Regional distribution of blood volume within the preterm infant thorax during synchronised mechanical ventilation.

Intensive Care Med 2010 Dec 21;36(12):2101-8. Epub 2010 Sep 21.

Neonatal Research, Royal Women's Hospital, Melbourne, Australia.

Purpose: Perfusion in healthy adults is gravity-dependent. Little is known about lung perfusion in the preterm infant. The aim of this study was to describe the regional distribution of blood volume within the thorax in preterm infants receiving synchronised volume-targeted mechanical ventilation (SIPPV + TTV) and to compare this to regional distribution of tidal ventilation using electrical impedance tomography (EIT).

Methods: Stable supine ventilated preterm infants (<32-week gestation) were studied.
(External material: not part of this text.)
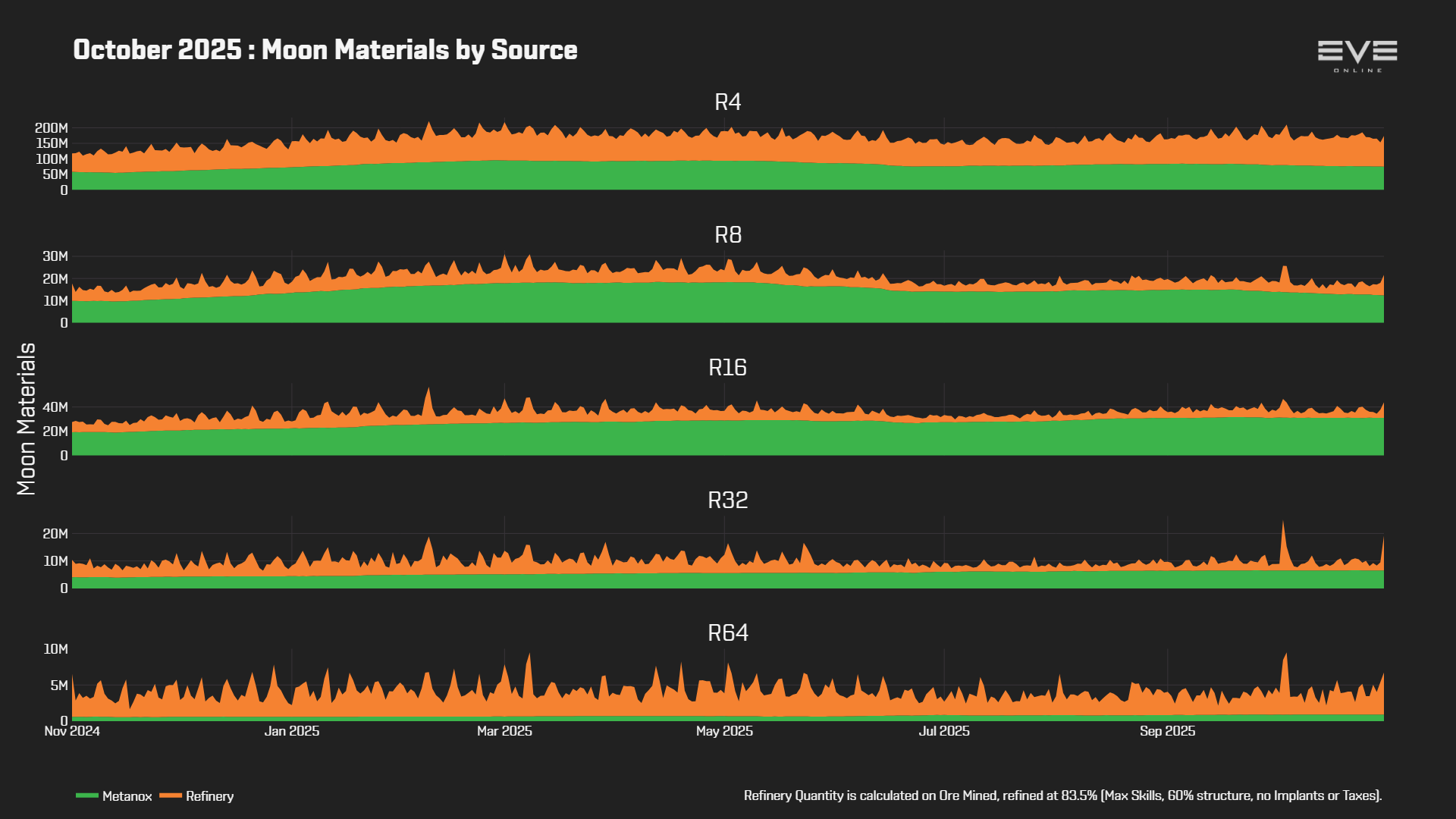Click the Sep 2025 axis label
Viewport: 1456px width, 819px height.
pyautogui.click(x=1167, y=731)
Three sets of artefact-free 30-s EIT recordings of the right hemithorax were filtered in the cardiac and respiratory frequency domains to differentiate impedance change due to blood (ΔZ (c)) and gas volume (ΔZ (v)). The distribution of ΔZ (c) and ΔZ (v) in the anterior-to-posterior regions of the right chest were compared. Infants were subdivided by age (≤ 7, >7 days) and oxygen requirement.

Results: A total of 5,471 beats were analysed from 26 infants (78 recordings); mean (standard deviation (SD)) gestational age was 26 (2) weeks and mean (SD) postnatal age was 9 (10) days. The median (interquartile range) ΔZ (c) in the anterior half of the hemithorax was 1.41-fold (0.88-2.11) greater than that in the posterior half. The geometric centre of ΔZ (c) was located at 46.7% of the anterior-posterior thoracic distance, compared to a more centrally located ΔZ (v) (49.6%; p < 0.0001). The ΔZ (v)/ΔZ (c) ratio was 1.7 in the anterior third of the chest and 2.2 in the posterior (p < 0.0001). The area under the curve (AUC) analysis showed that ΔZ (c) was more evenly distributed in infants >7 days of age and not influenced by oxygen requirement.

Conclusions: There are gravity dependent differences in the distribution of blood volume and ventilation in the ventilated preterm chest.